М.Н. Киреев M.N. Kireev
Белгородский государственный институт искусств и культуры, Россия, 308033, Белгород, ул. Королева, 7
Belgorod State Institute of Art and Culture, 7, Koroleva st.,Belgorod, 308033, Russia
E-mail: korenevaen@yandex.ru
Аннотация
В статье раскрываются некоторые особенности русского отношения к праву. Показывается неправомерность радикальных трактовок отечественного правосознания в терминах правового нигилизма. В этом контексте раскрывается глубокая связь правовых и нравственных категорий, которая является определяющей в иерархии духовных ценностей русской философии. Обосновывается приоритетность понятий правда, совесть и благодать перед истиной, справедливостью и законом. Это отличает русское право, основанное на нравственном понимании бытия, от западноевропейского, основанного на формальных принципах. В заключении анализируется «Слово о законе и благодати» Киевского митрополита Иларио-на, которое является источником нравственно-правовый идей, актуальных до нынешнего времени.
Abstract
In the reflections of contemporary authors reflecting on the issues of social and political arrangement of Russia, one of the most important places is the problems connected with the level of legal awareness of both individual citizens and the entire state-management system.

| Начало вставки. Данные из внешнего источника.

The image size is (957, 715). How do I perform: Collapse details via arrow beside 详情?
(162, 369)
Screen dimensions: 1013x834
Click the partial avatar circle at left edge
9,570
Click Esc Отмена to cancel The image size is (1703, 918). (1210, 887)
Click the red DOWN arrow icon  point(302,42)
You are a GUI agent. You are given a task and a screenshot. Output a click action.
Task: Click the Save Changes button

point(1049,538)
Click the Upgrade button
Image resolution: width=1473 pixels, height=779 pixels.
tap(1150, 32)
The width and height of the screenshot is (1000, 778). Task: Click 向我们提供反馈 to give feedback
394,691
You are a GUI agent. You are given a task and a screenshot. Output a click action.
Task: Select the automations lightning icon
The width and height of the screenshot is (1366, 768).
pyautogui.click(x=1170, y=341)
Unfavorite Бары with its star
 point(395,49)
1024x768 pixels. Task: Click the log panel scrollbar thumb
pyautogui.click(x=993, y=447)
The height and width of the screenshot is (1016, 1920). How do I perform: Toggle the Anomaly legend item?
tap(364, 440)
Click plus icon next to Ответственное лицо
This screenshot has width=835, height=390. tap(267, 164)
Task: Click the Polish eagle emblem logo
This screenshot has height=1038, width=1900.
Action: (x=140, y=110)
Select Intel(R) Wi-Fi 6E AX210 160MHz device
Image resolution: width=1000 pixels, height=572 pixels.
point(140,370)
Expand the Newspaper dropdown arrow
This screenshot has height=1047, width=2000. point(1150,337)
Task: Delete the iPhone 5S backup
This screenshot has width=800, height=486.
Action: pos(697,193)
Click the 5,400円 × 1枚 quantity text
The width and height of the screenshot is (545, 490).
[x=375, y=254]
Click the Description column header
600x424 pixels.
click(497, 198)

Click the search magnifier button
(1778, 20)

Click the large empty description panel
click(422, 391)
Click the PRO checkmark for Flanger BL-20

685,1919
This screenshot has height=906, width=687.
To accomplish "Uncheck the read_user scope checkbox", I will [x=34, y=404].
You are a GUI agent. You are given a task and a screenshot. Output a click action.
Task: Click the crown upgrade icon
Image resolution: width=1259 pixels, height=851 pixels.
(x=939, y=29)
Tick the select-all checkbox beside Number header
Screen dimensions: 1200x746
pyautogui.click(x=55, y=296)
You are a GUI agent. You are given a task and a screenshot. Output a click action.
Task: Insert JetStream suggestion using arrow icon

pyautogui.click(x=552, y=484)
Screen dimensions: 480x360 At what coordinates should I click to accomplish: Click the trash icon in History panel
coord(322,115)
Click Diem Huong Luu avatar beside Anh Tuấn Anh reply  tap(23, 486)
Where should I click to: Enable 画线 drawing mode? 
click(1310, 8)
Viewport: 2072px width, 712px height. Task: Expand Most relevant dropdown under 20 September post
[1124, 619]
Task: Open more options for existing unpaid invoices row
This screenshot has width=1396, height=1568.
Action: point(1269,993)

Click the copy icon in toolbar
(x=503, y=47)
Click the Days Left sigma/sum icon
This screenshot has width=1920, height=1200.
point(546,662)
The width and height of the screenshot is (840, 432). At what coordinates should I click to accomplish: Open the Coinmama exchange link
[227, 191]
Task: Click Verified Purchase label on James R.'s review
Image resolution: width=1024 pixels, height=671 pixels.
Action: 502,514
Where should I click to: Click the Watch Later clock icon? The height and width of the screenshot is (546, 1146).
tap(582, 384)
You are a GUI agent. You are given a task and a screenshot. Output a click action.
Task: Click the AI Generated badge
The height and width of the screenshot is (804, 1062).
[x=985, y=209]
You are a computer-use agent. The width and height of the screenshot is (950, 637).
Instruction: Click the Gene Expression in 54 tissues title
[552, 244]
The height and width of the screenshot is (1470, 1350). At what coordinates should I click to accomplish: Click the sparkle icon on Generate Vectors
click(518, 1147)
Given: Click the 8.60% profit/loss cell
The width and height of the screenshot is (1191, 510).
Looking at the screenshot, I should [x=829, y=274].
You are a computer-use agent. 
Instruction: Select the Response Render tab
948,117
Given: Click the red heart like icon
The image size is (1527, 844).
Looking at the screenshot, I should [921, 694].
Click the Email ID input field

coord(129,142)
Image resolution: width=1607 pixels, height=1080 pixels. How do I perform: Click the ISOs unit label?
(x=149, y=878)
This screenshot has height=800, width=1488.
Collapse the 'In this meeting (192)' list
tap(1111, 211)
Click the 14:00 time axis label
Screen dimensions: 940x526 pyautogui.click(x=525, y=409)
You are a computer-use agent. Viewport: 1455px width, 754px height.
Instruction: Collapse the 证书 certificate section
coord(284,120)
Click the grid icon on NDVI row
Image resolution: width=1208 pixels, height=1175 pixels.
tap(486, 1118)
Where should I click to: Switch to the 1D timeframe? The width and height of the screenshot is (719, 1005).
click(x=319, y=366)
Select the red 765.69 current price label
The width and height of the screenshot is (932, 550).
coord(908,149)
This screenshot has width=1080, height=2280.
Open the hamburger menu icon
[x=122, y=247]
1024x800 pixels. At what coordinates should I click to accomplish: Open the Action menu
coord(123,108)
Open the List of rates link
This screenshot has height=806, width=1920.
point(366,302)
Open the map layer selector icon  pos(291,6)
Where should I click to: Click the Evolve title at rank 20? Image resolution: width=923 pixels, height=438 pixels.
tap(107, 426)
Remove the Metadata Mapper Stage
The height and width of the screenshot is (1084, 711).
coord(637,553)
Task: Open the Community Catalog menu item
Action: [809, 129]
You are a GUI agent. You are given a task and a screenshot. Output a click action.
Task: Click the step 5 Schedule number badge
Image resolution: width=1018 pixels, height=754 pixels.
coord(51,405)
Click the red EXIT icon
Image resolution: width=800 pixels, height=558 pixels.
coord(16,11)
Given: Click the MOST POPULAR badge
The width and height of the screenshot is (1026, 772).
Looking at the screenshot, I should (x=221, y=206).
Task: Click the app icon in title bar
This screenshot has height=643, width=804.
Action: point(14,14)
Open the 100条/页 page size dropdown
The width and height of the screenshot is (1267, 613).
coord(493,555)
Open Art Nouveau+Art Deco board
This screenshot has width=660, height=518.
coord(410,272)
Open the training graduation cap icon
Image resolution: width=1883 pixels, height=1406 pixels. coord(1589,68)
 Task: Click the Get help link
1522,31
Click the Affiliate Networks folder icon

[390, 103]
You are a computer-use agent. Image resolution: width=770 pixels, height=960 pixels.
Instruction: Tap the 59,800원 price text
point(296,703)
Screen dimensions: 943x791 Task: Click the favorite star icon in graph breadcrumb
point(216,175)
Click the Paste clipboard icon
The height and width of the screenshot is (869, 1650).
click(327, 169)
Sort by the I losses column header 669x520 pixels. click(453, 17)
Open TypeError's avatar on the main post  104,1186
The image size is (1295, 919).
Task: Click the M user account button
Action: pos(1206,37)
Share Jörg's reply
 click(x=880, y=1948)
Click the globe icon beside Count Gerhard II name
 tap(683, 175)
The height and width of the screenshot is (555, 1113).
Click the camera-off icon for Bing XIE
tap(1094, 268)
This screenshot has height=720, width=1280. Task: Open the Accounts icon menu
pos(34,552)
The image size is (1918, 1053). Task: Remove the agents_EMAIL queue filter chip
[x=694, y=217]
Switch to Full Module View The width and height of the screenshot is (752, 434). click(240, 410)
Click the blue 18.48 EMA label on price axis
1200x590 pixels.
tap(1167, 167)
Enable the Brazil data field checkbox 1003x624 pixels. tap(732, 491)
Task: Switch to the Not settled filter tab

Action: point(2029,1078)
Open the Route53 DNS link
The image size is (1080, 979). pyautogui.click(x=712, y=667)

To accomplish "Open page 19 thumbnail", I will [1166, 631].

The article reveals some features of the Russian attitude to law. The illegitimacy of radical interpretations of the Russian sense of justice in terms of legal nihilism is shown. In this context, a deep connection between legal and moral categories is revealed, which is the determining factor in the hierarchy of spiritual values of Russian philosophy. The priority of concepts of truth, conscience and grace before truth, justice and law is justified. This distinguishes Russian law, based on the moral understanding of being, from the West European, based on formal principles. In conclusion, the "Word of law and grace" of Metropolitan Hilarion of Kiev is analyzed, which is the source of moral and legal ideas that are relevant up to the present time.
Ключевые слова: русская философия, мораль, право, правда, истина, справедливость, правосознание, правовой нигилизм, закон, благодать.
Keywords: Russian philosophy, morality, legal law, truth, fact, justice, sense of justice, legal nihilism, law, grace.
В размышлениях современных авторов, рефлексирующих над вопросами социально-политического обустройства России, одно из важнейших мест занимает проблематика, связанная с уровнем правосознания как отдельных граждан, так и всей государственно-управленческой системы. Здесь, как правило, преобладают пессимистические оценки. Известный исследователь С.С. Неретина отмечает, что: «.. .проблемы права сейчас столь же насущны, как и проблемы собственности, поскольку собственности в России не было, да и ныне появившаяся все равно зависима от начальственной власти, которая отнимает ее, используя для оправ-
дания в глазах народа те самые камуфляжные правовые институты, то есть слова-заместители, слова-тропы (метафоры), которые подменяют собственно право» [Неретина, с. 135].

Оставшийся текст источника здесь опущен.